Supreme Court of Wisconsin
Feb 9, 1943
7 N.W.2d 886 (Wis. 1943)

Summary

In Haugen v. Wittkopf, 242 Wis. 276, 7 N.W.2d 886 (1943), we examined the pleading relationship between an insured and the insurer.

Summary of this case from Estate of Otto v. Physicians Ins. Co.

Opinion

January 12, 1943. —

February 9, 1943.

APPEAL from a judgment of the circuit court for Chippewa county: HENRY A. DETLING, Circuit Judge, Presiding. Reversed.

Donald L. Farr of Eau Claire, for the appellants.

For the appellant William Wittkopf there was also a brief by I. E. Rasmus of Chippewa Falls.
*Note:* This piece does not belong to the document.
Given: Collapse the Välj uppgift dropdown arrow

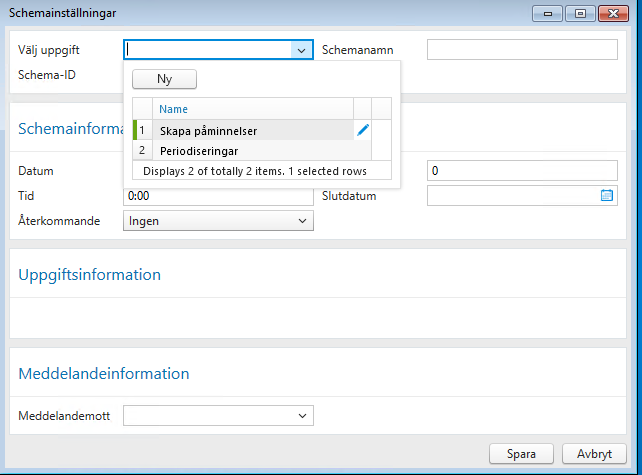Looking at the screenshot, I should (x=301, y=49).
For the respondent there was a brief by Stafford Stafford of Chippewa Falls, and oral argument by Harold E. Stafford.


Action by Leonard A. Haugen (guest) against William Wittkopf (host) and his insurer to recover for injuries received in an automobile collision. From a judgment for the plaintiff the defendants appeal.

The judgment awarded against the host was for $7,305.76, and that awarded against the insurer was for $5,000, the amount of its liability under its policy. The plaintiff guest by motion for review demands judgment against the insurer for the excess of the judgment against the host over that of the judgment against the insurer. The plaintiff also claims that the insurer is not entitled to the benefit of the guest's assumption of risk, because it did not plead it as a defense. The facts are stated in the opinion.
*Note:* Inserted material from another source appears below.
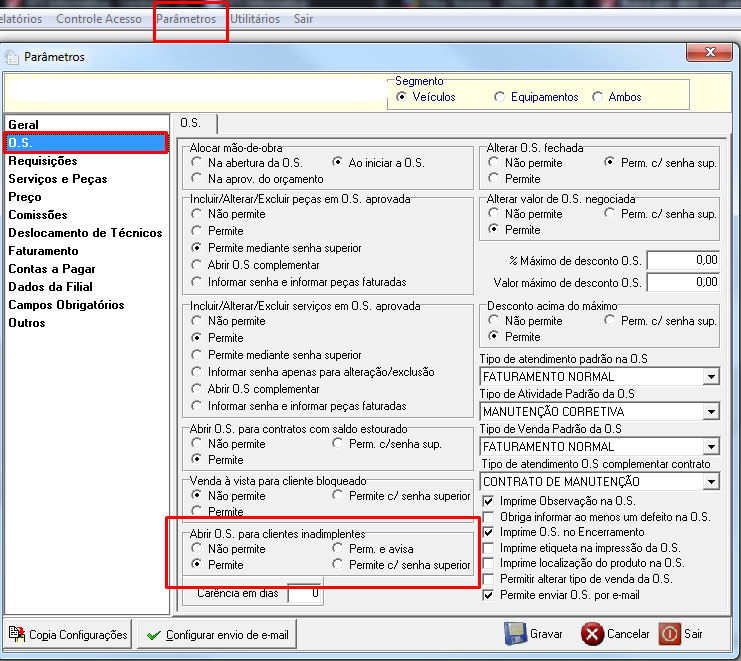Click the % Máximo de desconto field
The width and height of the screenshot is (741, 661).
point(683,260)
The plaintiff, a guest in an automobile driven by the defendant Wittkopf, his host, sued his host and his insurer to recover for injuries sustained in a collision of the automobile with another automobile. The host's car ran into the rear of another car stopped ahead of it on the right-hand lane of a three-lane highway. Trial was had to a jury. The jury found that the host was negligent as to lookout in operating his automobile "at and immediately prior to the collision," and that his such negligence was causal. This finding is clearly supported by the evidence. They also found that the guest did not assume the risk incident to such negligence of the host. Upon this verdict the court granted judgment as stated preceding the opinion. The only point raised by the appellants is that the guest as matter of law assumed the risk incident to the host's negligence as to lookout.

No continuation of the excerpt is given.